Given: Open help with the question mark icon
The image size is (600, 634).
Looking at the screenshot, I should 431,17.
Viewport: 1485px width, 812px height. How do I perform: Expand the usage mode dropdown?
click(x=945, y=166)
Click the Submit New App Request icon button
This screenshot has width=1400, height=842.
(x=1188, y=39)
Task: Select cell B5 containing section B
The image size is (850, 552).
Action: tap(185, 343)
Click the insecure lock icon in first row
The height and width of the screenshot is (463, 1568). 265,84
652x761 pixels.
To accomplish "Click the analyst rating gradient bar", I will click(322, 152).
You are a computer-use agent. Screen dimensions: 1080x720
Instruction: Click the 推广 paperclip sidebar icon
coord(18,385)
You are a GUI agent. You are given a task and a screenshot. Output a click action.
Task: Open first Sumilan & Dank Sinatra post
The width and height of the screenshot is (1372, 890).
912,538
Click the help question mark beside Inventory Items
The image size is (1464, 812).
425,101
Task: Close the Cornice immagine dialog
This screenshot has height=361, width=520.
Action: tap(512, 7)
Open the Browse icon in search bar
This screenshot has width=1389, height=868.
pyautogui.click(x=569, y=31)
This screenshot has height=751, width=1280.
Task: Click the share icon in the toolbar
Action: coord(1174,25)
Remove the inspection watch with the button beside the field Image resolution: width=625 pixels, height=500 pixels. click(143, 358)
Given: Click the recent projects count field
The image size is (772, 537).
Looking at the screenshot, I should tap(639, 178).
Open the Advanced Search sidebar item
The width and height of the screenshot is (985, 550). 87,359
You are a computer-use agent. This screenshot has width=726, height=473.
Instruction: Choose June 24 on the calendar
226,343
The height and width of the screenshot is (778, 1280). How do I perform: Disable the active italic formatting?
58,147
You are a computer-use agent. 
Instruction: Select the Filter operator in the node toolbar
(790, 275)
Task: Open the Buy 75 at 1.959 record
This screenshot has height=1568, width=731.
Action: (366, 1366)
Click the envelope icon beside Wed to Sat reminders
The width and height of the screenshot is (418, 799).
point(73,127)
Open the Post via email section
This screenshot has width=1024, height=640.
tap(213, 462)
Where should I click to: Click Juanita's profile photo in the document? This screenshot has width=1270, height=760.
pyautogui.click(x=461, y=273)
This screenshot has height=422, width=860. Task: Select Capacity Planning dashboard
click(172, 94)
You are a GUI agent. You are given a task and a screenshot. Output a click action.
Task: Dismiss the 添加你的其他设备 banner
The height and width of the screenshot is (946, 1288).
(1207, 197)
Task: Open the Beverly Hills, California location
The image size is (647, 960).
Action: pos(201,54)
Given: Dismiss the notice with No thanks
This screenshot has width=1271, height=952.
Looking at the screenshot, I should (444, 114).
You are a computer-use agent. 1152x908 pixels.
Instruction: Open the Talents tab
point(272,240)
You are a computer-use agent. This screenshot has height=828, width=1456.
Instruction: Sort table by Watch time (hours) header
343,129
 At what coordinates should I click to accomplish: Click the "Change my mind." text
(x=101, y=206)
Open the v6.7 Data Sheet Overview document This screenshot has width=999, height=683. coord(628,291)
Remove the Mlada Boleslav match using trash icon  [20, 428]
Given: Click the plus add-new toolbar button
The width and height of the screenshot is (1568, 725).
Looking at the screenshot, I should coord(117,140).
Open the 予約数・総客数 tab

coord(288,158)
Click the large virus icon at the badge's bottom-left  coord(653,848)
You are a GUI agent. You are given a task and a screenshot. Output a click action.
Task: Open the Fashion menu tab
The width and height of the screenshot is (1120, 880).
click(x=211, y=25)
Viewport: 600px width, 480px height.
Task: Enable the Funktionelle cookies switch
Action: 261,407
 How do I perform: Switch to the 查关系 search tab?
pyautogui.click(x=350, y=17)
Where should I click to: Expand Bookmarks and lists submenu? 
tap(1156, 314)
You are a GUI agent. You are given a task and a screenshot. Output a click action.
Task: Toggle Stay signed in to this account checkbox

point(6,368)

######

Problem statement: Reproduce exactly the lines of the records above from the one with "The image size is (850, 552)." to the one with "You are a computer-use agent. Screen", both included, and leave out everything else.

Your solution:
The image size is (850, 552).
Action: tap(185, 343)
Click the insecure lock icon in first row
The height and width of the screenshot is (463, 1568). 265,84
652x761 pixels.
To accomplish "Click the analyst rating gradient bar", I will click(322, 152).
You are a computer-use agent. Screen dimensions: 1080x720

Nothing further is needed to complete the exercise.